Talking of Big Sam is a reminder of golf’s strange attraction to pro footballers. Indeed, golf often seems to be football in disguise, with the papers appearing to have more photos of footballers on the fairway than in the penalty area. (What do golfers do in their downtime? Play football.) And when I was growing up, in the 70s, acquiring a rudimentary sense of history, it was our footballers who gave me the belief that we – that is, England – were the best in the world.
After all, we invented the game. We had recently won the World Cup (1966). We had more recently been stopped from winning the World Cup by having our ace goalkeeper poisoned (1970). And so on the evening of 29 April 1972, as England faced West Germany at Wembley (in an excitingly rare televised game) I recall to this day being 100% certain that the result would be a royally enjoyable England win, especially as our ace goalkeeper was now safe from dodgy foreign grub.
Like I said, my grasp of history was rudimentary. Forget the grub: England were gubbed. As Hugh McIlvanney wrote in the following day’s Observer: “No Englishman can ever again warm himself with the old assumption that, on the football field if nowhere else, the Germans are an inferior race.”

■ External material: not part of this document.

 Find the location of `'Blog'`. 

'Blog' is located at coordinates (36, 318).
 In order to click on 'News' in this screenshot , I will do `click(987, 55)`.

Still, a sport-mad patriotic teenager had other sports to warm him in that decade. Cricket: regular drubbings at the hands of Lillee, Thompson and any number of fabulous West Indies players. The Olympics: a world-beating 13th place in the 1976 medal table. Rugby union: just ask any Welsh supporter (or Scottish, or Irish, or French).
So the notion that the mother country was a paragon of sporting virtue was crumbling long before the Tories had sold off one school playing field. But what gave it the coup de grace was good old golf and its three-day leisure convention we call the Ryder Cup.
The tournament, set up by the St Albans seed merchant Sam Ryder in the 1920s, had not been going well for the Britain and Ireland team. By 1979, our sorry record read: won three, lost 22 (one tie). The Americans were losing interest.
So how did the sport of rightwing suburbia react in the era of Europe-bashing Thatcherism? It invited Europe on board. Out with lose Britannia, in with rule Europa.
Since the golfers started looking outwards, things have looked up: the European record since 1979 reads: won eight, lost seven (one tied).
But it’s not just this achievement for which I doff my cap to the game of golf. It’s also the example it has set to our other great sports. From Arsenal to Liverpool – and Huddersfield – our football clubs have opened themselves up to foreign expertise; the era when the British game shunned the World Cup is another country. British rugby union has embraced the southern hemisphere, and even France. Perhaps most extraordinary, the national cricket team has – gasp – an Australian coach.
Yes, this afternoon the golfers may need a repeat of 2012’s Miracle at Medinah to retain the Ryder Cup. But there’s one victory that can never be taken from them: giving the nationalists a good old-fashioned clubbing.